### Exercise directions:
Starting with the line that contains "Tap the 627K views count", give again exactly and only each line through the end of the records; include the last line and exclude pictures.
>>
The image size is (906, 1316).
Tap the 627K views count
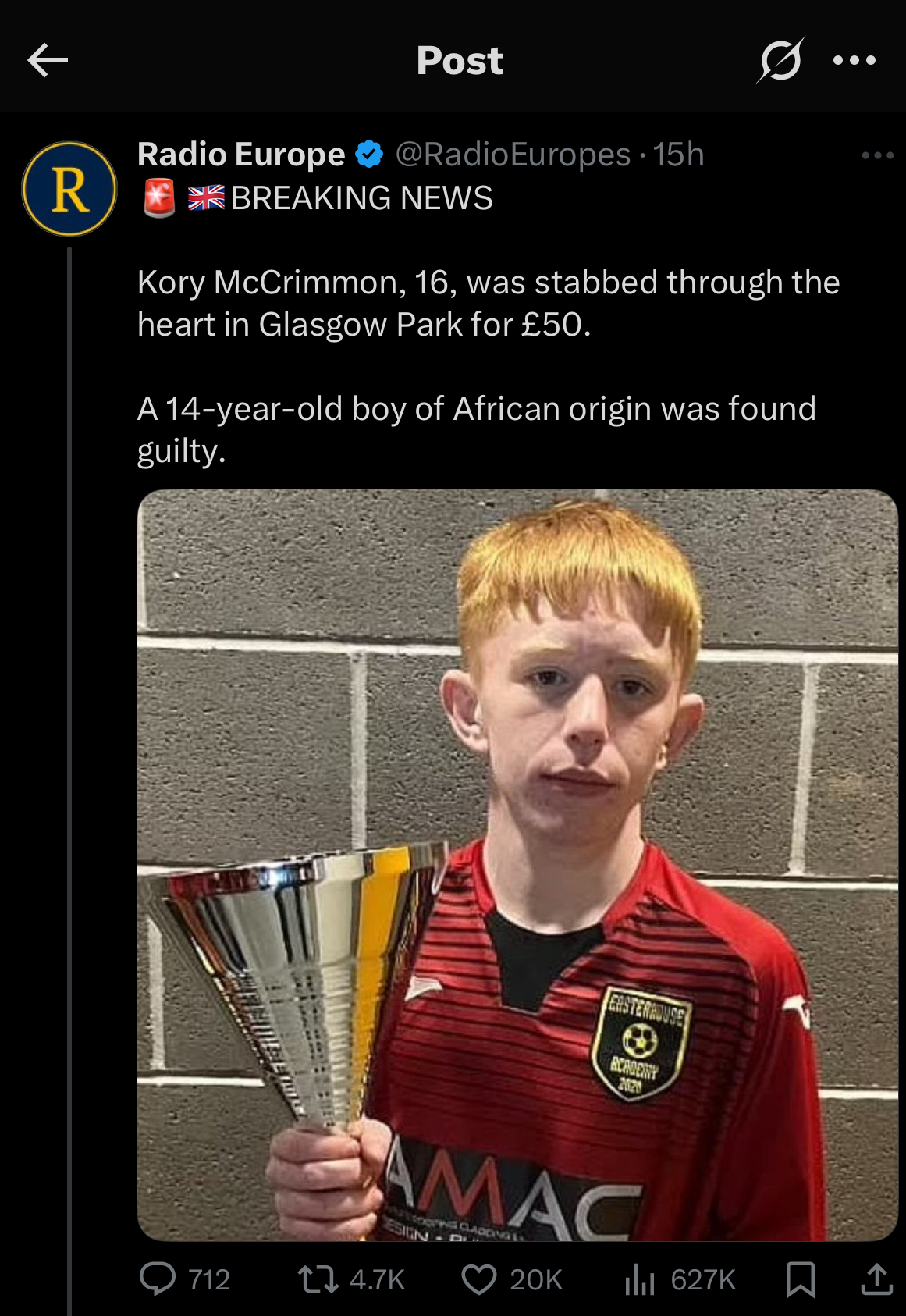pos(703,1280)
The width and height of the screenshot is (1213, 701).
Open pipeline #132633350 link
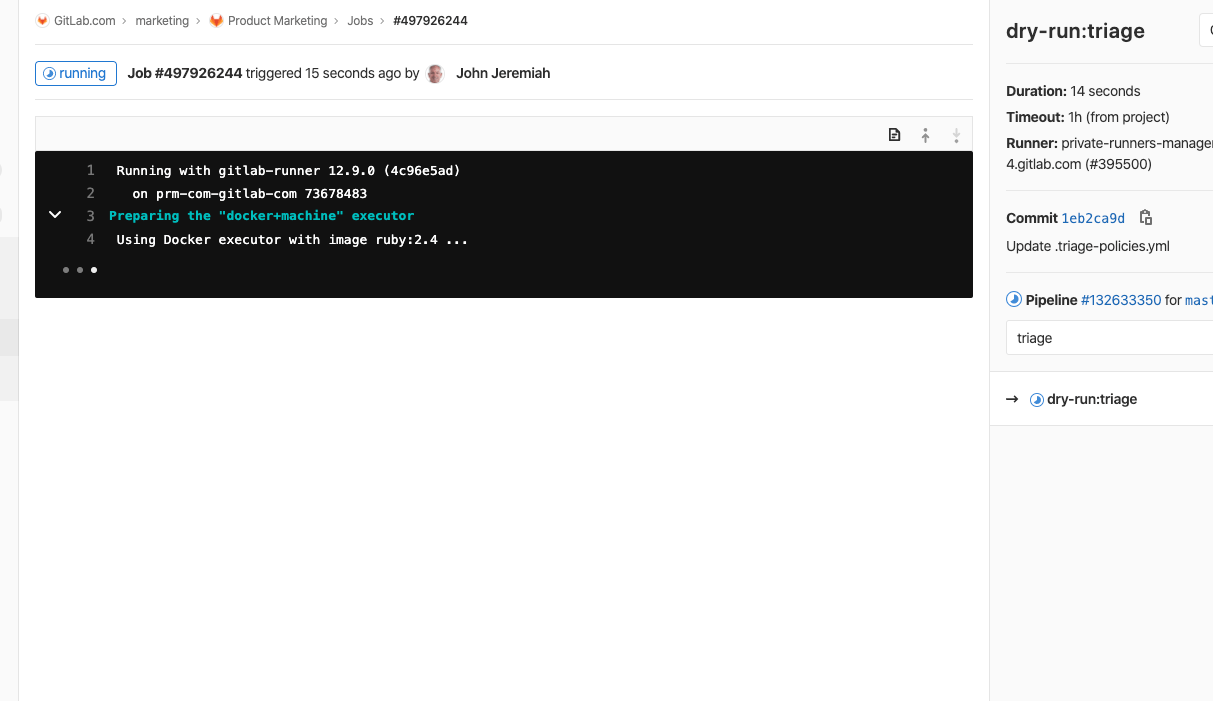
<<
### Solved exercise:
Tap the 627K views count
pos(703,1280)
The width and height of the screenshot is (1213, 701).
Open pipeline #132633350 link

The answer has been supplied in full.